WORK TASK
Please repeat exactly, and only, the lines from the one containing "You are a GUI" through the end of the records below, with no pictures.

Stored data
______________________________
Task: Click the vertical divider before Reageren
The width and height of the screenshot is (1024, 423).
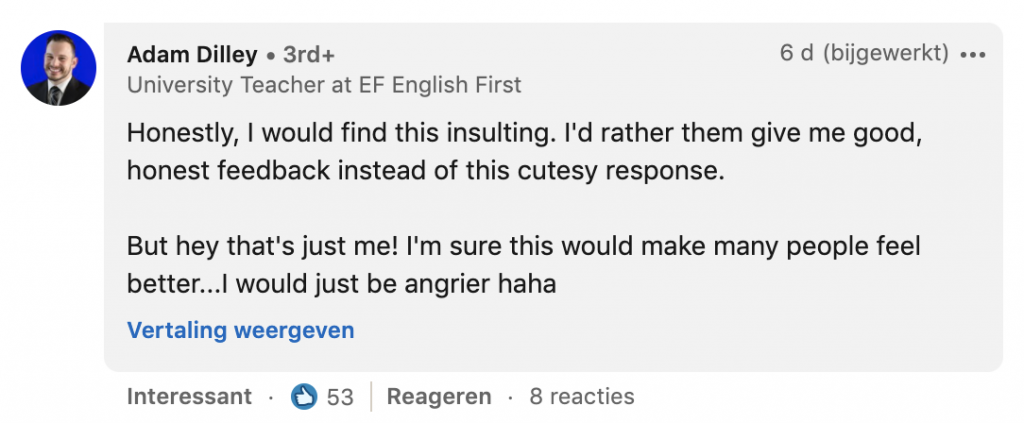Action: pos(371,397)
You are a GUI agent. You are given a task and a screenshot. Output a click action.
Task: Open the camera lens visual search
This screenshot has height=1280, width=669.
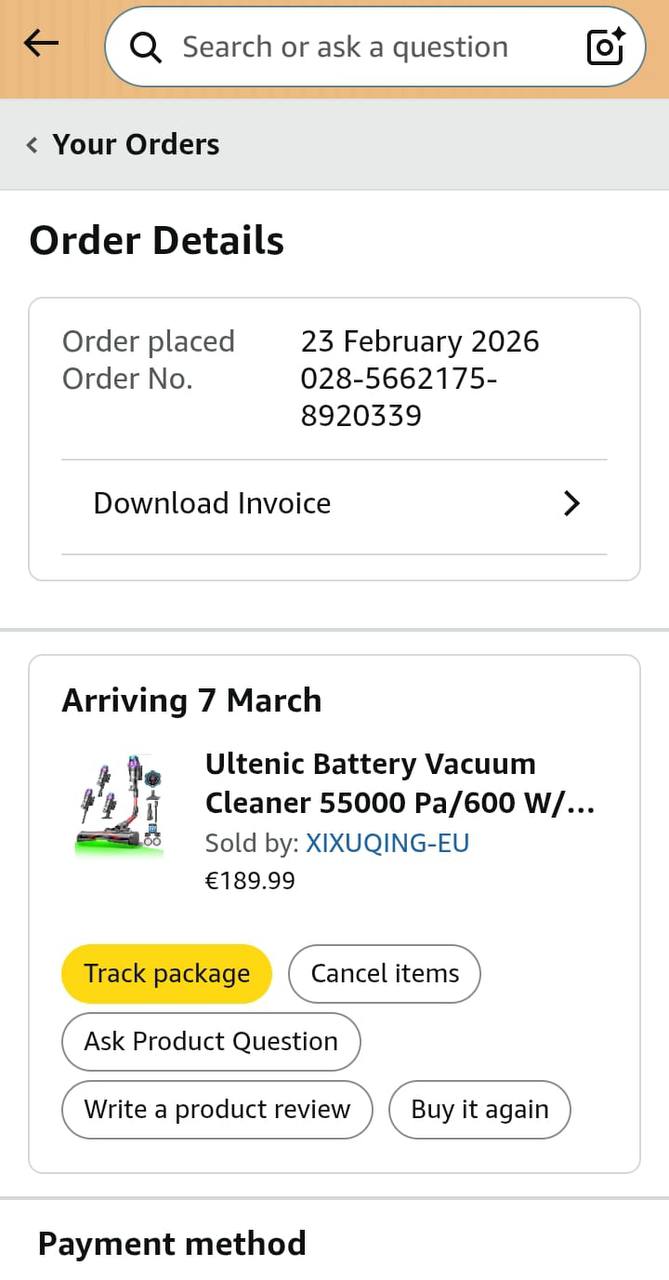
______________________________
TASK ANSWER
You are a GUI agent. You are given a task and a screenshot. Output a click action.
Task: Open the camera lens visual search
This screenshot has height=1280, width=669.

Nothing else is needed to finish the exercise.